Agilis Biotherapeutics has formed a joint venture with Japan’s Gene Therapy Research Institution (GTRI). The alliance gives Agilis a base in Japan and a partnership with a fellow CNS specialist to support its development of adeno-associated virus (AAV) vectors and gene therapies.
Cambridge, Massachusetts-based Agilis set up the joint venture using a grant from the Japanese government. The agreement will establish an AAV manufacturing facility in Japan, from where Agilis and GTRI will work on vectors using Sf9 baculovirus and HEK293 mammalian cell systems. Agilis and GTRI plan to develop and manufacture AAV gene therapy vectors through the joint venture.

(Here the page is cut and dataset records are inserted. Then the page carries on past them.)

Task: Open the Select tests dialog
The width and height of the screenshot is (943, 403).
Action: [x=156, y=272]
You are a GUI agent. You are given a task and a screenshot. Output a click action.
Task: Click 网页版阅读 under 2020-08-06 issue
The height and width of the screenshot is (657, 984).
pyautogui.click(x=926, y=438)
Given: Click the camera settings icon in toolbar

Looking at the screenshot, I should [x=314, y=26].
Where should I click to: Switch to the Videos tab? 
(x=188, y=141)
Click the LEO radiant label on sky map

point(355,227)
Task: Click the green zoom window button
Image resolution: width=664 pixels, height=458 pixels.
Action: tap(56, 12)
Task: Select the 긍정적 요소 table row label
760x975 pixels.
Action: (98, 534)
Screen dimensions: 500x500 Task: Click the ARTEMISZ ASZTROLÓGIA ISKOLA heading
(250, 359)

Agilis and GTRI also plan is to collaborate on the development and commercialization of certain CNS gene therapies.
GTRI’s background suggests it is well-equipped to contribute to the project. The Japanese company grew out of the work of Shin-ichi Muramatsu, M.D., a scientist who sequenced AAV3 in the 1990s before going on to create AAVs designed to cross the blood-brain barrier. GTRI is working on gene therapies against diseases including Alzheimer’s, amyotrophic lateral sclerosis and Parkinson’s that build on this research into AAVs.
Both biotechs are developing gene therapies to treat aromatic l-amino acid decarboxylase (AADC) deficiency. GTRI aims to get its candidate into the clinic in 2019. Agilis picked up its candidate from a university in Taiwan, which enrolled 18 patients in two clinical trials of the gene therapy. Those trials have taken the candidate toward a pivotal trial.
These programs may benefit from the joint venture. Working out of the Life Science Innovation Center of Kawasaki City, the joint venture intends to develop and produce AAVs for use in gene therapies against AADC deficiency and Parkinson's.
The joint venture marks the second time Agilis has looked outside of its walls for help with AAV vectors. Late in 2013, Agilis struck a deal with Intrexon that gave it access to the latter’s vector platform. Agilis is using the vectors to develop a treatment for Friedreich’s ataxia.